Seguindo meus rituais de leitura, bordejei a obra do autor norte-americano Jerzy Kosinski e fui ler O pássaro pintado depois de ter lido O videota. O livro foi publicado em 1965 e causou controvérsia a respeito da credibilidade que deveria ou não ser atribuída ao autor quando esse tratou eventos tão espinhosos, como o Holocausto, o nazismo e os costumes de grupos tão vilipendiados e atemorizados como os judeus, ciganos e demais populações do leste europeu que sofreram com o avanço da Alemanha nazista.

O romance em questão conta a história de um jovem que é enviado pelos pais, através de uma pessoa de confiança, para uma nova família que não estivesse ameaçada pelo nazismo. Ocorre, porém, que percalços se interpõe nesse traslado e o garoto passa a habitar uma vila onde, devido a cor escura de seus cabelos e de seus olhos, ele se torna persona non grata e passa a ser tratado com crueldade e desconfiança pelos moradores, que chegam, inclusive, a considerá-lo um cigano.

Diante da nada acolhedora condição que experimenta, o jovem logo encontra uma rota de fuga, deixando para trás o vilarejo e a companhia da velha feiticeira que o abrigava em sua casa. O movimento que o tirou dessa vila e o impeliu para outras é somente o primeiro passo de uma jornada errante que se estende por todo o livro. As vilas e seus moradores se sucedem, acompanhados de maus tratos, desconfiança, experiências novas, sofrimentos, novos conhecimentos práticos e mais eventos de truculência e horror protagonizados pelas tropas nazistas.

É assim que o jovem conhece Lekh, o apanhador de pássaros, que executa experiências macabras com alguns dos pássaros que captura: ele os pinta de outras cores e os liberta, para em seguida ver como os outros membros de seu grupo, que outrora eram-lhe amigáveis, o estraçalhem em poucos momentos. A estadia com Lekh é muito significativa, pois elucida o título do livro: o jovem cuja história nos é apresentada se assemelha aos pássaros pintados, que são tidos como estranhos pelo grupo que supostamente deveria estar ao seu lado, uma vez que seu inimigo é comum e eles partilham a condição de ameaçados e oprimidos.

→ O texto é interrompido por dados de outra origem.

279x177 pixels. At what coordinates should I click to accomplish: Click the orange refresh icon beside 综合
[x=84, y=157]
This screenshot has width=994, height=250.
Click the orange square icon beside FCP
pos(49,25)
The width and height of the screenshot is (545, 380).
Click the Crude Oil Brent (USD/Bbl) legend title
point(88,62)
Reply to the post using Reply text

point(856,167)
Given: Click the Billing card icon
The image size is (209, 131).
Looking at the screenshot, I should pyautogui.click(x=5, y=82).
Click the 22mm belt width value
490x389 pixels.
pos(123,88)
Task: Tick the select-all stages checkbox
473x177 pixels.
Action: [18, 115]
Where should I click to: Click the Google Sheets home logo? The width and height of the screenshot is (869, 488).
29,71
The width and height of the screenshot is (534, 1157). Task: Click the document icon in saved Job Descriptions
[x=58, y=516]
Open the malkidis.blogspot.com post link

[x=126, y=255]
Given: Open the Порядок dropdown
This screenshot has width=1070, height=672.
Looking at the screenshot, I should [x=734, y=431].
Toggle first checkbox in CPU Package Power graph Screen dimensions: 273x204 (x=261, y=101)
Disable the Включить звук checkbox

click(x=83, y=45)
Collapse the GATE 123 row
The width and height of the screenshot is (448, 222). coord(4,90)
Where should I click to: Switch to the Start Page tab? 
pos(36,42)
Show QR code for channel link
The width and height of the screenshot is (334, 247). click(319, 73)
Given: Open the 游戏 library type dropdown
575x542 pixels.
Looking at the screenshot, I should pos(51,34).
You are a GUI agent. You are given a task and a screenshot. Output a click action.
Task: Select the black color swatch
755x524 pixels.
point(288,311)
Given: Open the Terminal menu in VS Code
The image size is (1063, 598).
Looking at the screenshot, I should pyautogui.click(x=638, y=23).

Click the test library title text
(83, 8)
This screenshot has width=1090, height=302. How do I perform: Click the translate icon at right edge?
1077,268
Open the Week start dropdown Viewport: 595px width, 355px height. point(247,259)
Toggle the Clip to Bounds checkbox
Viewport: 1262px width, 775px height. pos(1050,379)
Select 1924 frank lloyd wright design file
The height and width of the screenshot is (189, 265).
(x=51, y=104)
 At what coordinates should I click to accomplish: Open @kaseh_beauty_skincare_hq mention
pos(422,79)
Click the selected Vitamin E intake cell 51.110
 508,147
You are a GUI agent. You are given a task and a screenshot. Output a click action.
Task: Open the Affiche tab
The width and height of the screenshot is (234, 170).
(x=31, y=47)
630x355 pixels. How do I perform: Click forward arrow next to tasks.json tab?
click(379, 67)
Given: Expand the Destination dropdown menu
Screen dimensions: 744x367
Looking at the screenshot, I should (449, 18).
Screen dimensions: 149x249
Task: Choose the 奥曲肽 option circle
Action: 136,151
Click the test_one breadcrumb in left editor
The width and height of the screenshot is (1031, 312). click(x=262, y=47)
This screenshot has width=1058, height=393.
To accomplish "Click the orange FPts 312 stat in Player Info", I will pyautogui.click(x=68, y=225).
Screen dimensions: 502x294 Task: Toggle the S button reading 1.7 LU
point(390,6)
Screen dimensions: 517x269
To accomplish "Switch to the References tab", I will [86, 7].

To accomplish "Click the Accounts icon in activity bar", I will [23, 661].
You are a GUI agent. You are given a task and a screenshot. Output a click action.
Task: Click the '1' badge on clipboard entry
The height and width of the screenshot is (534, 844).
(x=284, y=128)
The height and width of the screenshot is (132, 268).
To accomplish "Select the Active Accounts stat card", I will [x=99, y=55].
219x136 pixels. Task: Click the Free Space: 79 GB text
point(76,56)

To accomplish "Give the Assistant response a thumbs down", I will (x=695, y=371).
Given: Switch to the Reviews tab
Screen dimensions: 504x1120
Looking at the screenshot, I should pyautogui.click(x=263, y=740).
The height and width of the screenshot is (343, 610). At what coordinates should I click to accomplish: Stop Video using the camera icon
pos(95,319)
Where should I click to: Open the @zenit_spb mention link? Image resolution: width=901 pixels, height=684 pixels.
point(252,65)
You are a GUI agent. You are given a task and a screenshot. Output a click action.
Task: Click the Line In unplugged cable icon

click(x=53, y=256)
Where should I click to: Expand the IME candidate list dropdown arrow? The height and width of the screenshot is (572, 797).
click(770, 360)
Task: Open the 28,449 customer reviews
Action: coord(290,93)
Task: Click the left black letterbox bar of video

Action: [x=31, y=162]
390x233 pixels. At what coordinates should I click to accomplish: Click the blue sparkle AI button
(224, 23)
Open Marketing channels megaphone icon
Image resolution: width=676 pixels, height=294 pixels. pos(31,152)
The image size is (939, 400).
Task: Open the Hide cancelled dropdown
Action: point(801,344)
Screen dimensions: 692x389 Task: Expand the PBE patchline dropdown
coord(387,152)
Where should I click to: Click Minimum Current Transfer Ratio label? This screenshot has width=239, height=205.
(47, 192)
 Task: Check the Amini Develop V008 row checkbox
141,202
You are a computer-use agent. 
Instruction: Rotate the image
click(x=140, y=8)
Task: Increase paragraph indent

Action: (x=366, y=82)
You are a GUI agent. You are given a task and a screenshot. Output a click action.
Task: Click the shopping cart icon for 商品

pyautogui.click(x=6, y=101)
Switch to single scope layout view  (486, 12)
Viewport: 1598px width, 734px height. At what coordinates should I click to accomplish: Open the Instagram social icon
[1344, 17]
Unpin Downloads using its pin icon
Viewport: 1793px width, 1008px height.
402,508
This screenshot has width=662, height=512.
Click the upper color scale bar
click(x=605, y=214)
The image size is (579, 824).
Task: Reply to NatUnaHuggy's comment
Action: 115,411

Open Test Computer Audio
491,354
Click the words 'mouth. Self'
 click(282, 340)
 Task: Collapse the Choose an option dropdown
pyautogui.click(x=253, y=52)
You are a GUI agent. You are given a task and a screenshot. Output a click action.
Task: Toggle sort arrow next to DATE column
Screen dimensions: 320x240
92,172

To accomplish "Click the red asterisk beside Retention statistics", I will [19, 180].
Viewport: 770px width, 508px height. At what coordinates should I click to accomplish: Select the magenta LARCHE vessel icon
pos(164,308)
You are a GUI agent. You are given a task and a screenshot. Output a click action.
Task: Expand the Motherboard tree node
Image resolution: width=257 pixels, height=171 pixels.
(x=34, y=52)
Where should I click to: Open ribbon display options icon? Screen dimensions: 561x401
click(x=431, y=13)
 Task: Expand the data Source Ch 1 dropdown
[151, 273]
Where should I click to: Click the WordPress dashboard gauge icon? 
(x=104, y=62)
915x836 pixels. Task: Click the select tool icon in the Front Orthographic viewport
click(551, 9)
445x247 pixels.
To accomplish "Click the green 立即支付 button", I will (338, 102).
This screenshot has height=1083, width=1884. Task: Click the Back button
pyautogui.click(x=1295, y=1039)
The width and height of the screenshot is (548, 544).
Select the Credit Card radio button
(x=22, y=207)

Como pássaro pintado o jovem segue, passando de vilarejo em vilarejo, sendo usado como instrumento de tortura e de sadismo, cobaia de experiências sexuais, vítima de ataques hediondos de tropas nazistas, trabalhador encarregado de tarefas cotidianas, crente e descrente da fé religiosa etc. O ritmo acelerado das mudanças e perambulações não impede Kosinski de construir um nível de detalhamento e de crueza que tornam o livro a um tempo atraente, pesado e sinistro.

Beirando a surrealidade, O pássaro pintado é uma fábula mórbida sobre as reverberações cotidianas do nazismo e dos horrores proporcionados pela Segunda Guerra Mundial. O mérito do livro, a meu ver, é justamente esse: trazer à tona essa faceta menos conhecida dos impactos da guerra nas populações civis, que a seu modo experimentaram a amargura desse período tanto quanto os soldados no front de batalha.

Na sucessão de cenários e situações, confesso que me lembrei do episódio V de Star Wars. Não que a trama de ficção científica tenha algo a ver com a errância do jovem acusado de ser cigano pela Europa sitiada pela guerra, mas é que a forma como os eventos vão se sucedendo e como a exploração dos cenários e das situações ganham o tom de aventuras (ainda que pungente e violenta) fizeram aflorar essa memória na minha cabeça.

Talvez a referência mais adequada aqui seja o chocante filme Vá e veja (Idi i Smotri), do diretor Elem Klimov, de 1985. Retratando a insanidade e o horror da Segunda Guerra na Bielo-Rússia, o diretor alçou a jornada de Florya ao status de epopéia trágica. De maneira similar, Kosinski fez da história do jovem protagonista uma espécie de bildungsroman forjado nas infernais fornalhas da guerra.

Ao passo que sataniza toda e qualquer ação das forças nazistas (não poupando descrições escabrosas dignas do tremendismo de Camilo José Cela), Kosinski localiza seus heróis nos soldados do Exército Vermelho, que acolhem os habitantes dos vilarejos assediados pelos nazistas e lhes proveem suporte médico e de gêneros básicos.

Tenho um apreço bastante grande por esse livro, pois embora ele se detenha sobre uma trajetória individual, consegue encontrar ressonâncias históricas de um contingente gigantesco de sujeitos que foram acabrunhados com o fardo da guerra. Foi ao explorar a guerra no cotidiano que O pássaro pintado me conquistou, pois descortinou uma das faces mais horrendas da guerra em minha opinião, que é expandir a “ordem belicosa” nos mais inimagináveis rincões da realidade.